I didn't decorate that much for Halloween as usual as I will be getting a new house soon. but couldn't resist putting out a few scarey ones mostly on my small porch. Seeing teenagers scared to come up with my rotting corpse fog spewin at them and the arm reaching at them!

One said, "you have the best house no one else decorates scarey stuff. "
or just those screams made a great smile on my face


----------



## Biggie (Jul 29, 2009)

"Holy $*&%, yo (Insert Random Ebonics Here) Get away maine"

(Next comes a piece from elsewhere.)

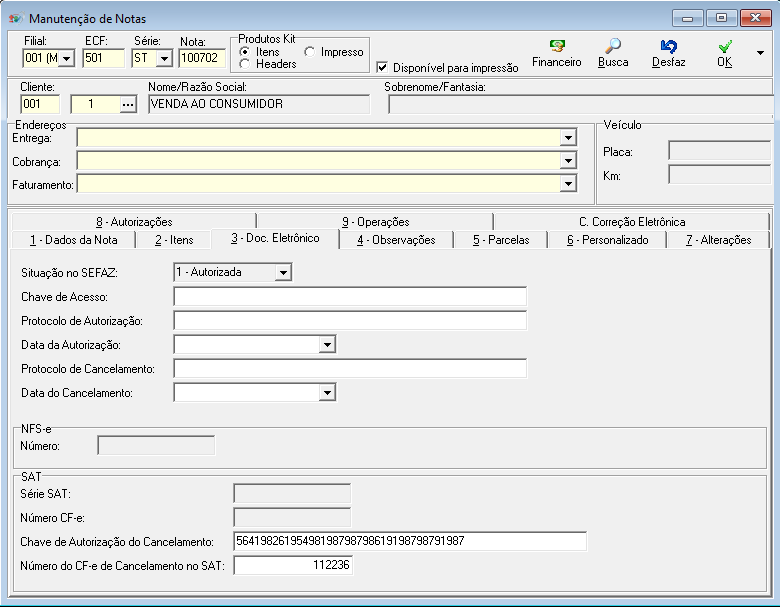This screenshot has height=608, width=780.
Task: Open Data da Autorização date picker
Action: tap(326, 345)
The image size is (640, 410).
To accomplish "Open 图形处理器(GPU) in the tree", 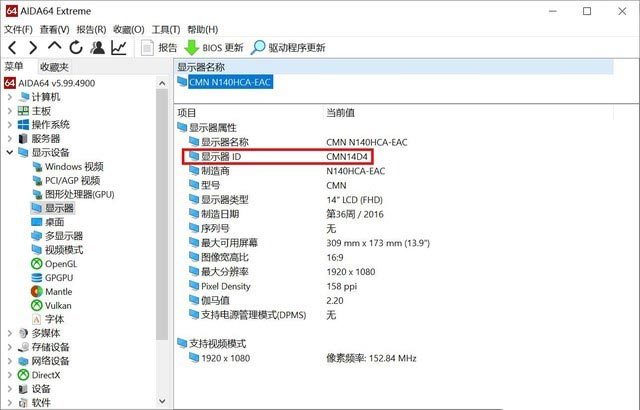I will tap(79, 194).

Some kid with a a freaking crip costume (as in the gang), blue shirt and blue bandana over his face. I chased him 2 blocks and he never cam back to get his candy he dropped, big bad gangster got scared. Sadly I had my scare right next to the candy bowl and only half the kids got candy, so I felt bad but awesome at how many scares we got.


----------



## Forever Haunting (Jan 1, 2009)

Lot's of nice compliments, but I was truly flattered by the kids running towards our house and the traffic jam in front. It was a great night!


----------



## James B. (Oct 8, 2009)

A little girl came to the door and told me she didn't have a bag. Her mother explained she dropped her plastic pumpkin and ran to the door. She was scared but wanted that candy 

I had friends over and one asked if I had a strobe light outside, I had to explain that was people taking photos in front of the house


----------



## maleficent (May 20, 2007)

Our best compliments were one mom who said we are in their child's scrapbook, and another who said they make a special trip to our place every year.


----------



## LadyRohan (Oct 20, 2010)

I got lots of compliments regarding my flying ghost in my upstairs guest bedroom window. Most adults guessed it was flying from a ceiling fan with a blacklight but loved it anyway. Thought it was a great inexpensive haunt. The kids though had no clue and were enthralled by it.

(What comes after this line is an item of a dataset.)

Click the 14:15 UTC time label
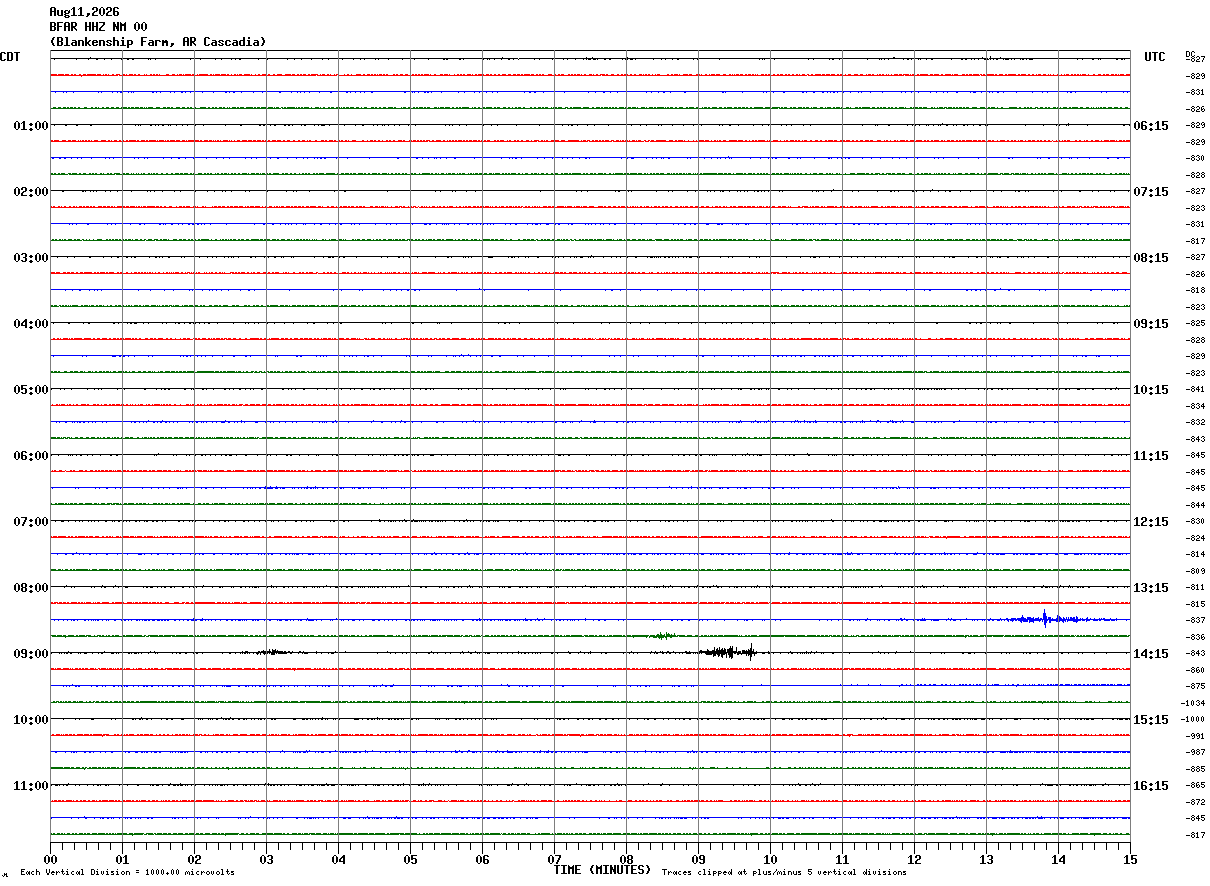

A few kids told us "this is the best house so far". many adults took photos of their kids in front of our graveyard. They liked the real candles and fog effect. Many adults were videotaping our house too. The really enjoyed all the lights on the house.


----------



## whimsicalmommy (Sep 23, 2010)

This was our first big yard haunt, and I had an absolute blast last night. My husband was a zombie and he had mothers asking if he was wearing a mask because "it looks so real!"(which made me really happy considering it only took me a half an hour this year to do his makeup!) The screams were fantastic of course, but the best was a bunch of parents saying we had the best yard, and that we did a great job.  lol. There were also a lot of kids refusing to come into the cemetery, and my husband insisted on going out and giving them candy. with the reminder "to brush your teeth" as he's grinning with his fake rotting zombie teeth in. lol. I've never seen my husband so into the halloween spirit. He wasn't even going to dress up, but he took a nap and when he sleeps he SLEEPS! so while he was sleeping, I did his makeup, and when he woke up, I told him to go look in the mirror. lol. I think that was the best compliment I got. "oh my god charity, this looks fantastic! You did a great job. But with Alora (daughter) You need to do more blood." and upon seeing her done already, "ok seriously, you should charge people every year to make them into zombies for halloween!" He made my day. It was like he magically turned into the eptiome of halloween spirit! He loved scaring the kids, and he has already given me permission to go bigger and better next year. WOOT!!!!


----------



## Trinity1 (Sep 5, 2009)

So of course we got some compliments on our set up. But the best compliment that we got was from a kid who told us that our house smelled good. LMAO! My husband was making meatloaf! It was quite tasty!


----------



## JustWhisper (Nov 16, 2008)

Literally every person who came through (some 4 or 5 times) had rave compliments. But it made me feel good when my neighbors (several of them) from about 3 blocks away said when the kids got to their doors they were still talking about my yard. And one man asked me who made all my animatronics and when I said I did he asked me if I was an engineer. My reply? I am now.


----------



## bdoggalty513 (Oct 5, 2010)

im just starting out, trying to really step it up the last two years and the best compliment had to be from a kid " i was scared to death of you two years ago and now i look forward to see what you add every year"


----------



## whataboutbob (Oct 16, 2008)

For me, it was seeing people pull up in there cars and park. Hangout and take pictures bring there kids specifically to my house to TOT because someone else told them about it.


----------



## Greyhawke (Sep 10, 2010)

My first real effort for Halloween - last year we just did a few tombstones. This year, I built the columns and conduit-fence to enclose the graveyard - along with my carved pumpkins of course.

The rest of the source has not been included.